MATERIAL SHOWN START

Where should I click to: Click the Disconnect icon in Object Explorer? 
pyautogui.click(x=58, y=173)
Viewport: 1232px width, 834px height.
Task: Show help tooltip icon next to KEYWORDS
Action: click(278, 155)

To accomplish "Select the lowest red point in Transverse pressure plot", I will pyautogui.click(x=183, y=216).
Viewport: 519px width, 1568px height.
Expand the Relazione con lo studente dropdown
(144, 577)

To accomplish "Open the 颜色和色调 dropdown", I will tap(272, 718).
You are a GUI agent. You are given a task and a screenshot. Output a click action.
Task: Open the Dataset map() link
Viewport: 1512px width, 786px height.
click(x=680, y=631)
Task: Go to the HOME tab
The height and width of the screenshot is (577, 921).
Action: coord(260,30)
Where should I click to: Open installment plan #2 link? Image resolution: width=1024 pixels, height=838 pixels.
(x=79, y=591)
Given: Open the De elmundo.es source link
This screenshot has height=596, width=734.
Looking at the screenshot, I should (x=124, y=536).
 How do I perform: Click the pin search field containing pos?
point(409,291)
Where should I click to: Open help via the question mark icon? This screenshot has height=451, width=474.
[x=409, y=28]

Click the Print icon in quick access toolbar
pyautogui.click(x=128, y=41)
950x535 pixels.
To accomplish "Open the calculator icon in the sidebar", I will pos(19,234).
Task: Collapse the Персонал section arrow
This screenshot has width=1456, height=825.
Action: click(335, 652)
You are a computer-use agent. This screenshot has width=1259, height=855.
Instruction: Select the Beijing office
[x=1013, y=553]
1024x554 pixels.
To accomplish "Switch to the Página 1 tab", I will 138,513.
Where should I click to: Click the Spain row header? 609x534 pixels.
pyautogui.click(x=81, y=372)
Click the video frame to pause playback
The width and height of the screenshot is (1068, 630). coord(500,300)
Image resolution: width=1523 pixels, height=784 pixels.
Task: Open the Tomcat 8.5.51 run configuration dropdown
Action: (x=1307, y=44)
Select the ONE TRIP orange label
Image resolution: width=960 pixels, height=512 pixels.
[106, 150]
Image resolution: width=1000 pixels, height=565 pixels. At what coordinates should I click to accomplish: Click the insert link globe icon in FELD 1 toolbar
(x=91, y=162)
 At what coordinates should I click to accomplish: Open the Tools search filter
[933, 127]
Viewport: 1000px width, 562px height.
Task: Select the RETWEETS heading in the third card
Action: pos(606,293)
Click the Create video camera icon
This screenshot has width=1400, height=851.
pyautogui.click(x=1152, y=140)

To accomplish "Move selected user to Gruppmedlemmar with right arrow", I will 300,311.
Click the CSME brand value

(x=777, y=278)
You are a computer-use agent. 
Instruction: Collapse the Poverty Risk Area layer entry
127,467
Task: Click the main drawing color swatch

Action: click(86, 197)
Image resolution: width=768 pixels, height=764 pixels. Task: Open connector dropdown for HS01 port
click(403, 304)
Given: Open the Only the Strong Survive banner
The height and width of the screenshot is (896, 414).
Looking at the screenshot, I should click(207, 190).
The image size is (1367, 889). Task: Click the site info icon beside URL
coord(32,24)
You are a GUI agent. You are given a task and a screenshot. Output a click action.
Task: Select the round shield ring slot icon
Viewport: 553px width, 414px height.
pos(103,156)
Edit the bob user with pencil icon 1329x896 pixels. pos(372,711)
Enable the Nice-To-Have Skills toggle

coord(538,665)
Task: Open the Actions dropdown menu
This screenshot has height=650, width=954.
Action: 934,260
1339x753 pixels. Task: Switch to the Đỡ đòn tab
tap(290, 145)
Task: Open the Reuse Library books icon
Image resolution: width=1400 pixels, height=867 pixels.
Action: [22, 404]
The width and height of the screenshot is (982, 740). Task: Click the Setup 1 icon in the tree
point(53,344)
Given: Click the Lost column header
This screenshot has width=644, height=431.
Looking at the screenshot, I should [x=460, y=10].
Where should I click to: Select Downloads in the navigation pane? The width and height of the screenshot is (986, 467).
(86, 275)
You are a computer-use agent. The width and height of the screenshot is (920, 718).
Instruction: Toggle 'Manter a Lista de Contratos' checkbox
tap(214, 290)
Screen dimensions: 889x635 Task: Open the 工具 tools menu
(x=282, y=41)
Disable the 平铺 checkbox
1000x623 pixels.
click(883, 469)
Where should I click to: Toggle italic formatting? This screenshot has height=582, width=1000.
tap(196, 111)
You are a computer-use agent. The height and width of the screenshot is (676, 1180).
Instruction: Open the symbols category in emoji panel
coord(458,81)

MATERIAL SHOWN END

▸ **YOUR ASSIGNMENT**:
Repeat each record exactly, leaving nothing out.

▸ **RESPONSE**:
Where should I click to: Click the Disconnect icon in Object Explorer? 
pyautogui.click(x=58, y=173)
Viewport: 1232px width, 834px height.
Task: Show help tooltip icon next to KEYWORDS
Action: click(278, 155)

To accomplish "Select the lowest red point in Transverse pressure plot", I will pyautogui.click(x=183, y=216).
Viewport: 519px width, 1568px height.
Expand the Relazione con lo studente dropdown
(144, 577)

To accomplish "Open the 颜色和色调 dropdown", I will tap(272, 718).
You are a GUI agent. You are given a task and a screenshot. Output a click action.
Task: Open the Dataset map() link
Viewport: 1512px width, 786px height.
click(x=680, y=631)
Task: Go to the HOME tab
The height and width of the screenshot is (577, 921).
Action: coord(260,30)
Where should I click to: Open installment plan #2 link? Image resolution: width=1024 pixels, height=838 pixels.
(x=79, y=591)
Given: Open the De elmundo.es source link
This screenshot has height=596, width=734.
Looking at the screenshot, I should (x=124, y=536).
 How do I perform: Click the pin search field containing pos?
point(409,291)
Where should I click to: Open help via the question mark icon? This screenshot has height=451, width=474.
[x=409, y=28]

Click the Print icon in quick access toolbar
pyautogui.click(x=128, y=41)
950x535 pixels.
To accomplish "Open the calculator icon in the sidebar", I will pos(19,234).
Task: Collapse the Персонал section arrow
This screenshot has width=1456, height=825.
Action: click(335, 652)
You are a computer-use agent. This screenshot has width=1259, height=855.
Instruction: Select the Beijing office
[x=1013, y=553]
1024x554 pixels.
To accomplish "Switch to the Página 1 tab", I will 138,513.
Where should I click to: Click the Spain row header? 609x534 pixels.
pyautogui.click(x=81, y=372)
Click the video frame to pause playback
The width and height of the screenshot is (1068, 630). coord(500,300)
Image resolution: width=1523 pixels, height=784 pixels.
Task: Open the Tomcat 8.5.51 run configuration dropdown
Action: (x=1307, y=44)
Select the ONE TRIP orange label
Image resolution: width=960 pixels, height=512 pixels.
[106, 150]
Image resolution: width=1000 pixels, height=565 pixels. At what coordinates should I click to accomplish: Click the insert link globe icon in FELD 1 toolbar
(x=91, y=162)
 At what coordinates should I click to accomplish: Open the Tools search filter
[933, 127]
Viewport: 1000px width, 562px height.
Task: Select the RETWEETS heading in the third card
Action: pos(606,293)
Click the Create video camera icon
This screenshot has width=1400, height=851.
pyautogui.click(x=1152, y=140)

To accomplish "Move selected user to Gruppmedlemmar with right arrow", I will 300,311.
Click the CSME brand value

(x=777, y=278)
You are a computer-use agent. 
Instruction: Collapse the Poverty Risk Area layer entry
127,467
Task: Click the main drawing color swatch

Action: click(86, 197)
Image resolution: width=768 pixels, height=764 pixels. Task: Open connector dropdown for HS01 port
click(403, 304)
Given: Open the Only the Strong Survive banner
The height and width of the screenshot is (896, 414).
Looking at the screenshot, I should click(207, 190).
The image size is (1367, 889). Task: Click the site info icon beside URL
coord(32,24)
You are a GUI agent. You are given a task and a screenshot. Output a click action.
Task: Select the round shield ring slot icon
Viewport: 553px width, 414px height.
pos(103,156)
Edit the bob user with pencil icon 1329x896 pixels. pos(372,711)
Enable the Nice-To-Have Skills toggle

coord(538,665)
Task: Open the Actions dropdown menu
This screenshot has height=650, width=954.
Action: 934,260
1339x753 pixels. Task: Switch to the Đỡ đòn tab
tap(290, 145)
Task: Open the Reuse Library books icon
Image resolution: width=1400 pixels, height=867 pixels.
Action: [22, 404]
The width and height of the screenshot is (982, 740). Task: Click the Setup 1 icon in the tree
point(53,344)
Given: Click the Lost column header
This screenshot has width=644, height=431.
Looking at the screenshot, I should [x=460, y=10].
Where should I click to: Select Downloads in the navigation pane? The width and height of the screenshot is (986, 467).
(86, 275)
You are a computer-use agent. The width and height of the screenshot is (920, 718).
Instruction: Toggle 'Manter a Lista de Contratos' checkbox
tap(214, 290)
Screen dimensions: 889x635 Task: Open the 工具 tools menu
(x=282, y=41)
Disable the 平铺 checkbox
1000x623 pixels.
click(883, 469)
Where should I click to: Toggle italic formatting? This screenshot has height=582, width=1000.
tap(196, 111)
You are a computer-use agent. The height and width of the screenshot is (676, 1180).
Instruction: Open the symbols category in emoji panel
coord(458,81)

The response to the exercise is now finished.